Monday, July 14, 2008

The New Me

Alright, I'm trying this again. My friend, Amy Meeker, has this beautiful blog that she's using as a journal for her family. So, inspired by her, I'm going to attack this whole blog thing again from that perspective--a wonderful gift to give to my daughters someday. Because I am notoriously terrible at keeping up with posts, I will not be sharing this new me with anyone until I have firmly established a routine with it. So let us begin.

Our family is in a strange time right now. In three weeks Brent will leave to begin his training before being deployed to Afghanistan. All total he will be gone for one year. Yep, there's that sickening feeling in my stomach again. One year. Yea, I know we have it really great compared to others.

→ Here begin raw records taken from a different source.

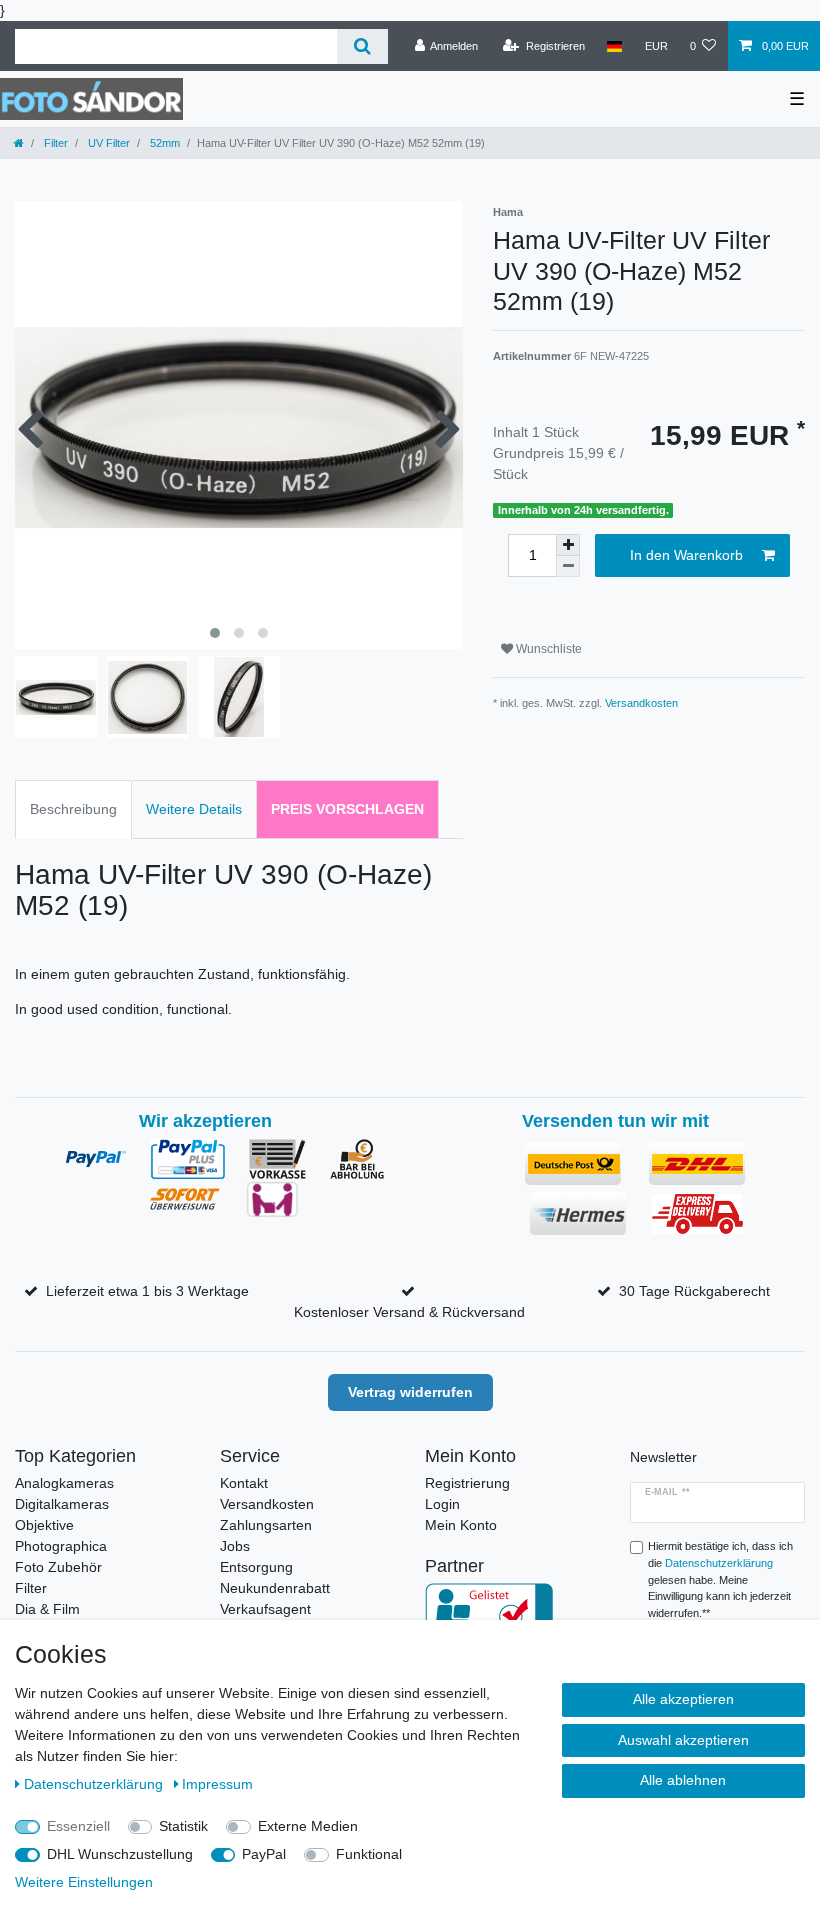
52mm (163, 143)
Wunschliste (547, 649)
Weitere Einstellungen (84, 1882)
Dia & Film (47, 1609)
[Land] (614, 46)
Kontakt (244, 1483)
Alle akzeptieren (683, 1699)
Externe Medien (308, 1826)
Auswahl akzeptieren (683, 1740)
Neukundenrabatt (275, 1588)
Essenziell (78, 1826)
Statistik (183, 1826)
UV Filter (107, 143)
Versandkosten (641, 703)
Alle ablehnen (683, 1780)
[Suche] (362, 46)
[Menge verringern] (568, 566)
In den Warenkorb (686, 555)
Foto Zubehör (58, 1567)
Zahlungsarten (266, 1525)
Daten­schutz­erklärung (95, 1784)
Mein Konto (461, 1525)
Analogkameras (64, 1483)
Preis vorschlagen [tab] (347, 809)
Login (442, 1504)
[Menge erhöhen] (568, 545)
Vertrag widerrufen (410, 1392)
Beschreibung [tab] (73, 809)
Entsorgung (256, 1567)
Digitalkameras (62, 1504)
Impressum (217, 1784)
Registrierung (467, 1483)
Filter (54, 143)
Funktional (369, 1854)
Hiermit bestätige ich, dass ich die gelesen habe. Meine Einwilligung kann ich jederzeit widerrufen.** (720, 1579)
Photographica (61, 1546)
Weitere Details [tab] (194, 809)
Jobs (235, 1546)
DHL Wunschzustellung (120, 1854)
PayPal (264, 1854)
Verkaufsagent (265, 1609)
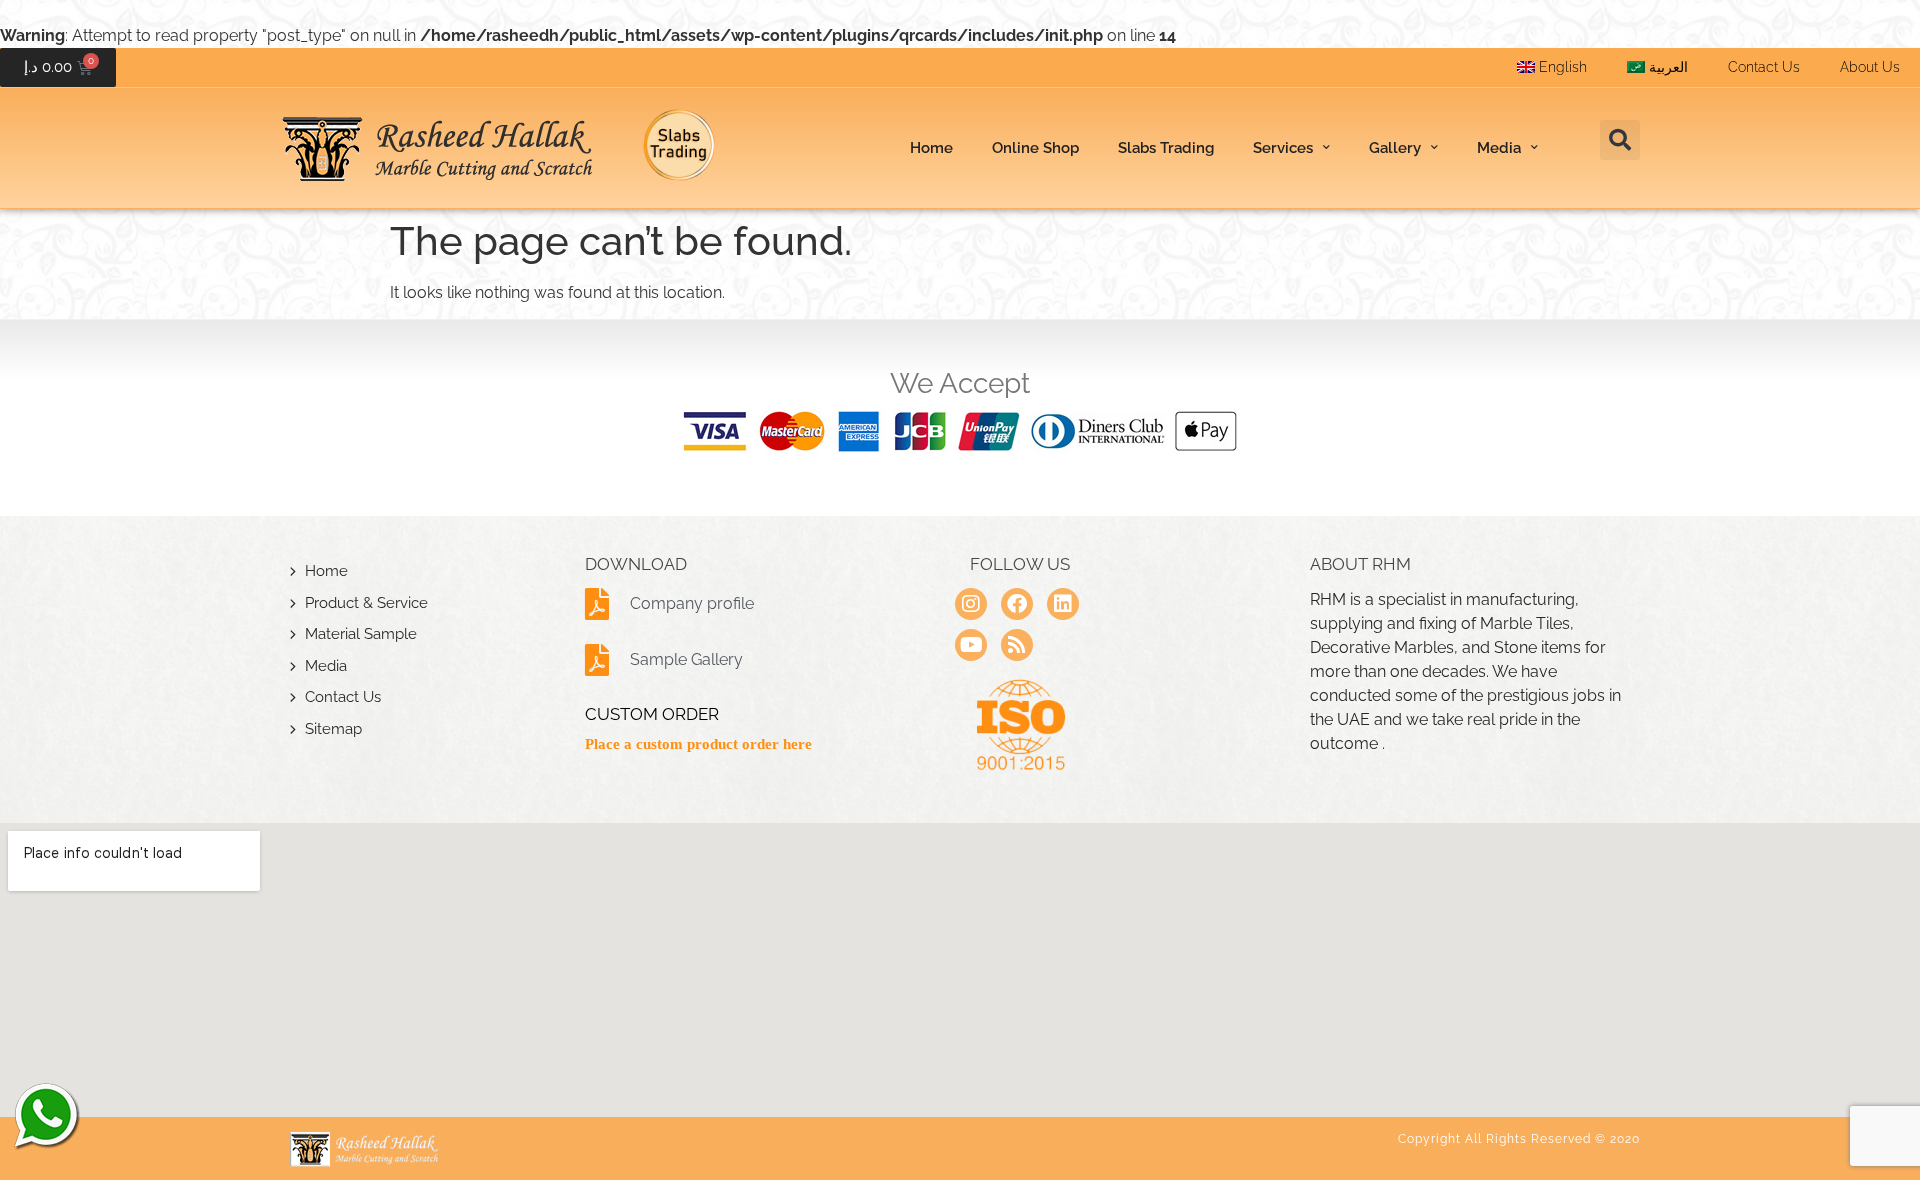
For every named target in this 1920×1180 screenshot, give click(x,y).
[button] (1620, 140)
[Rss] (1017, 645)
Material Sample (361, 634)
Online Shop (1035, 148)
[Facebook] (1017, 604)
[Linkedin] (1063, 604)
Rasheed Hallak (45, 1115)
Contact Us (1764, 67)
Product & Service (366, 603)
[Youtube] (971, 645)
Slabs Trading (1166, 148)
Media (326, 666)
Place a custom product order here (698, 744)
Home (931, 148)
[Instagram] (971, 604)
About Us (1870, 67)
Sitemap (333, 729)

Yesterday Brent told me about a guy who has been deployed for a total of 40-some months so far. Can you imagine? But inspite of knowing the blessing that this will probably be Brent's only deployment and that he will be going to a relatively safe place I am still so sad. He is my best friend and my favorite person in the whole world, how can I even comprehend a year without seeing him face to face or touching him or watching him play with his girls? I can't imagine how Brent must feel at the thought of missing a whole year of Sage and Clare's life. This guy loves his family like you wouldn't believe. I know I will never, ever have to ask him to make more time for me or the girls--he's always there, always ready to play, always ready to help.
I could go on and on about the sadness in this whole situation but who wants to read about that and I really don't care to wade around in those murky waters for too long. I need to stay positive for myself, for Sage and Clare and mostly for Brent. I always say that so much about life is the choices we make including our attitudes. So I'm choosing to look for what God wants to teach me these next twelve months and I will look for the blessings that I know He'll send my way. But please Lord, make the time fly!